About 85 days after germination, acorn squash are ready to be harvested.

== Storage ==
Acorn squash keep well in a temperature-controlled environment, such as a root cellar, maintaining their quality well for at least 3.5 months with a simple cleaning pretreatment known as Hot Water Rinsing and Brushing or HWRB.

== Curing ==

Curing takes seven to ten days in a sheltered area outside or a warm dry place (like a storage space) protected from frost. The curing process helps the fruit keep longer before spoiling.

== Characteristics ==

As with other squash varieties, the acorn squash vine makes yellow trumpet flowers that are edible.

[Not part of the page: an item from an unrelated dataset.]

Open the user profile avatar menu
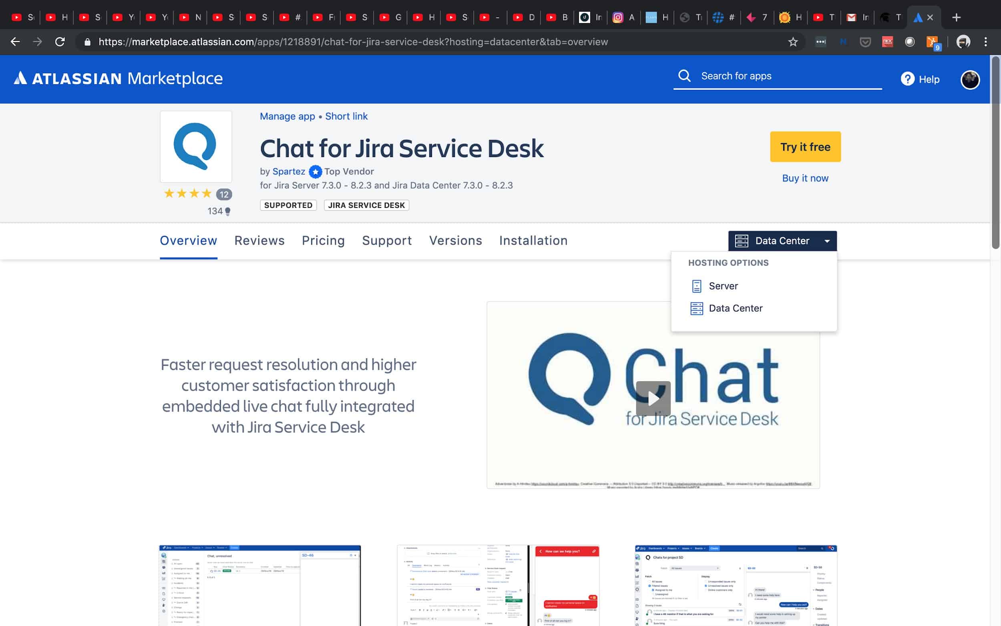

Tops about three inches from the end are also edible and they are one of the most common vegetables in the Philippines (as greens).

== Uses ==
The flavor of acorn squash has been described as mild, subtly sweet, and nutty. It is most commonly baked, but can also be microwaved, sauteed or steamed. For savory recipes, it may be stuffed with rice, meat or vegetable mixtures. If a sweeter dish is desired, maple syrup is often used to fill the halves prior to baking, or used in a sauce or glaze to enhance the squash's flavor. The skin is edible and the seeds of the squash can also be eaten, usually after being toasted first. Acorn squash can be used to prepare squash soup.

This squash is not as rich in beta-carotene as other winter squashes, but is a good source of dietary fiber and potassium, as well as smaller amounts of vitamins C and B, magnesium, and manganese.